You don't have to be doing high end cabinetry to compete. My friend is a 3M rep and he services the Denver cabinetry market and it blows me away how many small cabinet shops there are.


----------



## scottstef (Dec 15, 2005)

don't mean to burst your bubble, but 8k for tools seems EXTREMELY low (orices are from grizzly's website):
$2500 for 1 cabinet saw, i would imagine you would want more than one to reduce set up time.
$1500 for a small industrial planer
$1000 for a small jointer
$4000 for an industrial shaper
$2000 for an industrial dust collector

top that off with shaper bits, blades, work benches, drill press, clamps, clamp racks/tables, a wharehouse large enough to do production runs, an epa friendly finishing area, plus the multitude of hand tools needed for this operation and you are looking for some start up costs.

not trying to burst your bubble, but if you check out the woodworking forums, this question gets posted quite often, and it is universally agreed that a small one man cabinet chop requires quite a but more money and tools to set up efficiently enough to make a profit when making custom cabinets. (unless you have super high end customers that are willing to wait for the one of type cabinets and super high costs that are associated with them.)

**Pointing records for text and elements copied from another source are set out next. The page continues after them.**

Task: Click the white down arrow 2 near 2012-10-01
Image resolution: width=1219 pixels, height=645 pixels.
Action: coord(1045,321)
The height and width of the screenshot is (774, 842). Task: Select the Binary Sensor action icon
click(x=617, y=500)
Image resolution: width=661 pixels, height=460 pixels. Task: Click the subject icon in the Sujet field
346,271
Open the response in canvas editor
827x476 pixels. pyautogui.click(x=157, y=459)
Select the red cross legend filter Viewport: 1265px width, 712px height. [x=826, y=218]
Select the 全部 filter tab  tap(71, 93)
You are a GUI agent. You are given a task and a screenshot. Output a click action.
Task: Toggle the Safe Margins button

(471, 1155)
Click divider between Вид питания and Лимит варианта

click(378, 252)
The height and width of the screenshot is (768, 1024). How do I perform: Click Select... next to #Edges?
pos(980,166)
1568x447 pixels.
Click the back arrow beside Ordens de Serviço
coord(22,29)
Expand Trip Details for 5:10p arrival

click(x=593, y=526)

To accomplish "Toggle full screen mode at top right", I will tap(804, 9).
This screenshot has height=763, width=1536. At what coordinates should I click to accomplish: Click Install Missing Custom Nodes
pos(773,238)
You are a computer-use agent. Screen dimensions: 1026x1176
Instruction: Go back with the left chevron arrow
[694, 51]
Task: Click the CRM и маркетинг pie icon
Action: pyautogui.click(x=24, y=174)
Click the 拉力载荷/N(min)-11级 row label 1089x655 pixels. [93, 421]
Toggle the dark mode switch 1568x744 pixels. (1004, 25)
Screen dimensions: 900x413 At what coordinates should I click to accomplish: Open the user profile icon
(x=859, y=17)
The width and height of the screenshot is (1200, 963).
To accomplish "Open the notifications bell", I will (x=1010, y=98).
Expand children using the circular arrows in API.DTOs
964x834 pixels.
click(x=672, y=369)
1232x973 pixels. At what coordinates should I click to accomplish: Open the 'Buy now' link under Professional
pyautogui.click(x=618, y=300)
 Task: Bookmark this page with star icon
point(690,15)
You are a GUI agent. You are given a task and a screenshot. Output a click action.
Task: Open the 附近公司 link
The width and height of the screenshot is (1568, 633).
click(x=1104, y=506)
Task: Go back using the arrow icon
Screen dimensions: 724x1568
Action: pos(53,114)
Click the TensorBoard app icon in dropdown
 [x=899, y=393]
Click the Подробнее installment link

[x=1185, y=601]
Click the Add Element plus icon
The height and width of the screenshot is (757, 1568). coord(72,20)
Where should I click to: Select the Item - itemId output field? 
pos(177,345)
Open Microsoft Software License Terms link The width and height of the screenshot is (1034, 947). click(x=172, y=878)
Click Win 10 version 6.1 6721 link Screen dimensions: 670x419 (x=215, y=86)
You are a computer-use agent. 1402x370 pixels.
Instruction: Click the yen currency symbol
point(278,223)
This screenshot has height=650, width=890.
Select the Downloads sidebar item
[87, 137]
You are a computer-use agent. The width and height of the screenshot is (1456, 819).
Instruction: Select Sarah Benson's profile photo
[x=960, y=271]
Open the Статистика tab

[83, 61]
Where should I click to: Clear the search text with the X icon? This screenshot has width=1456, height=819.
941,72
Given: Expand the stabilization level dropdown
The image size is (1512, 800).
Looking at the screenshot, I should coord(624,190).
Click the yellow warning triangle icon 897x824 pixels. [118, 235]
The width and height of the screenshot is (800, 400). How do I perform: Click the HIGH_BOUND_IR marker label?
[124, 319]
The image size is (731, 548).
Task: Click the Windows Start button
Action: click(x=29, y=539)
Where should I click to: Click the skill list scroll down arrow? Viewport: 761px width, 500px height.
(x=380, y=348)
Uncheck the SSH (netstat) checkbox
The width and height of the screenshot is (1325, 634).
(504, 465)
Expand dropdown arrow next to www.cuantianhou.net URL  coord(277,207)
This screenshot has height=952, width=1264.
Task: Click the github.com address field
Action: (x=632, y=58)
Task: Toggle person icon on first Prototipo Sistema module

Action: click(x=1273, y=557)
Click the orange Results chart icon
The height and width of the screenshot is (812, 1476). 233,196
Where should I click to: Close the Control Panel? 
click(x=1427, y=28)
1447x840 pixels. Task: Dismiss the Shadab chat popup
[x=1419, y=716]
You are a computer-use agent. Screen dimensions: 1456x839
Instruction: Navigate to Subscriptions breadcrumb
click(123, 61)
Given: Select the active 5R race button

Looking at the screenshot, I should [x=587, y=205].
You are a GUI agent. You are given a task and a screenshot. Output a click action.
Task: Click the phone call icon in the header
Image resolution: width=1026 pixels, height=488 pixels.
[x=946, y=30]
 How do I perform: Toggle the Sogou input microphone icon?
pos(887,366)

sorry to burst your bubble.


----------



## nadonailer (Nov 15, 2005)

I do a lot of the same type work as you, Melissa, and all high-end stuff. My cabinet guy is top-notch and I'll bet he has 50k+ invested in tools, easy! Plus, is your husband a good enough finish carpenter to build high end cabinets? I'm a decent carpenter, and I would never even consider getting into cabinets, they are soooo precise. Like someone else mentioned, you'll be competing with Home Depot a lot, and you can't do that, so the other option is high-end stuff, that requires a whole different approach. If you want to spend the time and money to focus primarily on cabinets, I'd say maybe, but as a sideline - no way. 

BTW, a 20' galley w/ maple would run 20k for real wood, at least.

Sounds like you're getting into something risky, I think you should stay with your niche and develop it more, leave the cabinets to a specialist....


----------



## Teetorbilt (Feb 12, 2004)

I decided to take this from another tack. How much would it take me to replicate what I currently have? I carry $200K ins. on just the machinery and that would just about cover the replacement. I have at least $50K of ricked wood in inventory, you don't just buy it and turn it into furniture. 
New wood has to be ricked and stored, often for a year or two before it can be worked. In my case, this adds up to about $5k a year and I have cheap storage.
Loss rates run about 20-25% due to bugs, checking, etc.

Are you sure that you want to jump into this arena? There's still more. We can talk about WC which is about the same as roofers or trying to find any sort of talent today.


----------



## theworx (Dec 20, 2005)

Just a couple of points. Guys have mentioned building solid wood cabinets and the tools involved in doing so. Unless you're doing work in a $1 million or more home, usually the boxes will be particle core and edge taped. So the need for full blown thickness planers and jointers is not necessary.

My friend works for a high end custom home builder and they build all their boxes in shop and order their doors and drawer fronts from a manufacturer (I think you said that was your plan Melissa). It works for him. He wouldn't keep his small shop running if it didn't make him money. Plus he didn't have to put the money out to buy the tools to do solid wood cabinets (and the drawer fronts and doors). He has one guy working in his shop building the actual cabinets and vanities and keeps him busy (and happy).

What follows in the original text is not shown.